* [Supplied entries]
◆ ◆ ◆ ◆ ◆

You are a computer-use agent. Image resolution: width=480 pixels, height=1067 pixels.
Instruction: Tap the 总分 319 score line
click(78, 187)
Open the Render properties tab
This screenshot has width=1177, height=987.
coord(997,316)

◆ ◆ ◆ ◆ ◆

* [Work to be completed]
Please transcribe the listing in full. Keep each line exact.

* [Solved problem]
You are a computer-use agent. Image resolution: width=480 pixels, height=1067 pixels.
Instruction: Tap the 总分 319 score line
click(78, 187)
Open the Render properties tab
This screenshot has width=1177, height=987.
coord(997,316)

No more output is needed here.